For the first deployment, we handle the creation of all the needed Kubernetes resources and secrets. When we are ready, we review this deployment with (at least) one of the developers.

Afterward, using Flux we configure an ImagePolicy to watch on the Docker repository and update a deployment according to this policy. This ImagePolicy will commit this update to our single source of truth: our Git repository.

So, we changed the CI to publish the last version of the Git repository on the Docker repository, and we made two policies:

An ImagePolicy to apply the last uploaded Docker version to the staging environment
An ImagePolicy to apply the last SemVer tagged version to the production environment

In both cases, all changes are auditable: we can see those changes in the commit history of our Git repository.

What about when an error is committed to the (infra) Git repo?

Firstly, this does not happen often because every change has to pass CI checks. With this level of automation, you can pass a significant amount of your time on your CI to apply linters and schema validation on all your changes.

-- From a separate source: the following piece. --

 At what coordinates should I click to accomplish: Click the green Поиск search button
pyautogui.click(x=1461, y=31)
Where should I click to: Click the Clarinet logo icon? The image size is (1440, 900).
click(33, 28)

Secondly, with an overlay, you can validate a change on a staging/preview cluster before applying it to all clusters.

But yes, despite all this, it is still possible for an error to be committed to the Git repo. And when it happens, we have two options:

Suspend (temporarily) Flux Kustomization, with Flux CLI
Revert the commit in Git

Note: You can use those options at the same time.

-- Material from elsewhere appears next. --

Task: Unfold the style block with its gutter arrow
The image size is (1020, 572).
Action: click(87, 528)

We also protect ourselves with a velero backup of the management cluster. For disaster situations — for instance, if there is a blackout in a region of our cloud provider — we are able to restore a management cluster and reconnect or restore our workload clusters.

And how do you manage the same kind of cluster deployed multiple times?

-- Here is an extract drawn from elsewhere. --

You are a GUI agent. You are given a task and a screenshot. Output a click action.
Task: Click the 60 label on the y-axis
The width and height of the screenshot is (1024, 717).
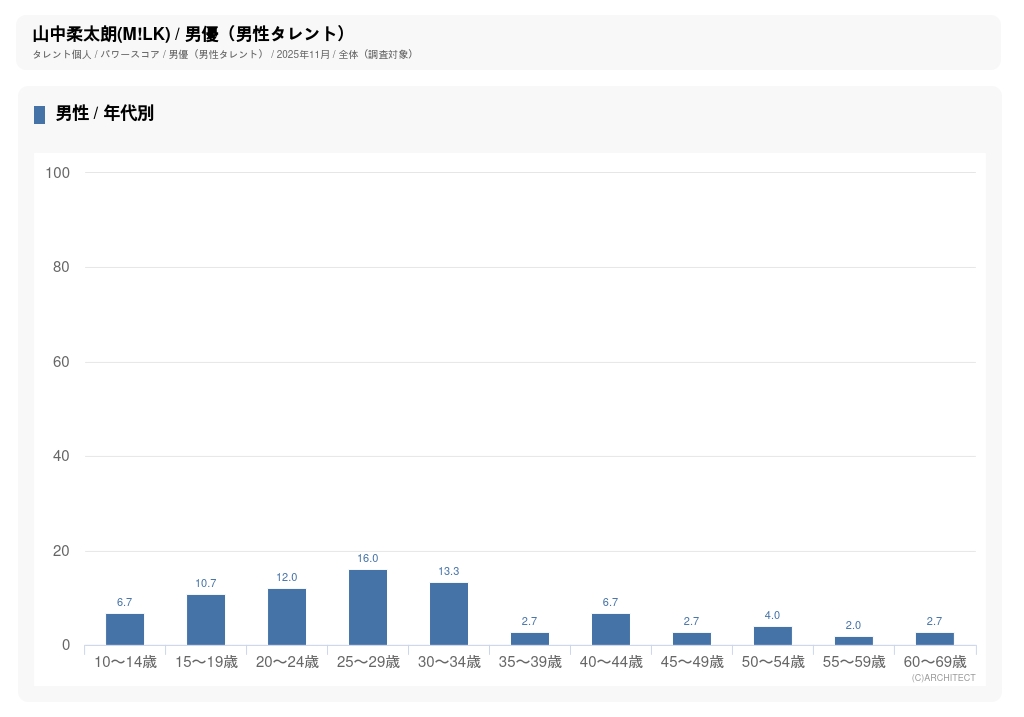(61, 362)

In this case, you don’t want to copy-paste source code. It will be error-prone, and you won’t be able to handle changes efficiently on those clusters.

At first, we did use a code generator, like jinja2 or jsonnet. It works, but it can quickly become overwhelming with all the files generated. Each time you add a new cluster, the pull request will modify more and more files.

We’ve experimented with a simpler approach: use Flux with a local Helm template containing all Cluster API-related objects.

It’s quite straightforward, and since the chart is on our Git repository, we can manage it completely. We won’t be blocked because we need this specific configuration option which is not available in the official upstream helm chart.

After creating a template, we can use a Helm release configured to use a chart in a Git repository. This way, complexity coming from code generation is avoided, and the pull request contains only the change to review.

How do you stay up to date?

We want to manage the lifecycle of all our dependencies like all the other changes: with a pull request. Since we’re using many open source components, we can use Renovate.

When upstream publishes a new version on their Docker Repository, Renovate opens for us a pull request. We can then review it and improve it if this version needs specific changes on our side.

It’s quite versatile and can even include the changelog inside the pull request if it comes from a GitHub release or a changelog.md. It’s really easy to stay up to date with this kind of tool.

Conclusion

In this post, we shared how we managed to attain our goals on platforms with a combination of Flux with the Cluster API to enable GitOps for cluster creation and management. This gave us all of the benefits of GitOps during cluster and platform creation.

Without CI/CD pipelines, our deployments are straightforward to understand. Developers can see their software in production without having to understand all the mechanics behind the deployment in production.

Even without deep knowledge of infrastructure, they have access to and can read the YAML files we built together to deploy their software in production. This is far easier to understand than working with Puppet, Salt, or even Ansible.

We have not finished our journey to move all of our infrastructure to GitOps, but we have already seen the benefits of it. With those kinds of tools, we are clearly more efficient in managing platforms.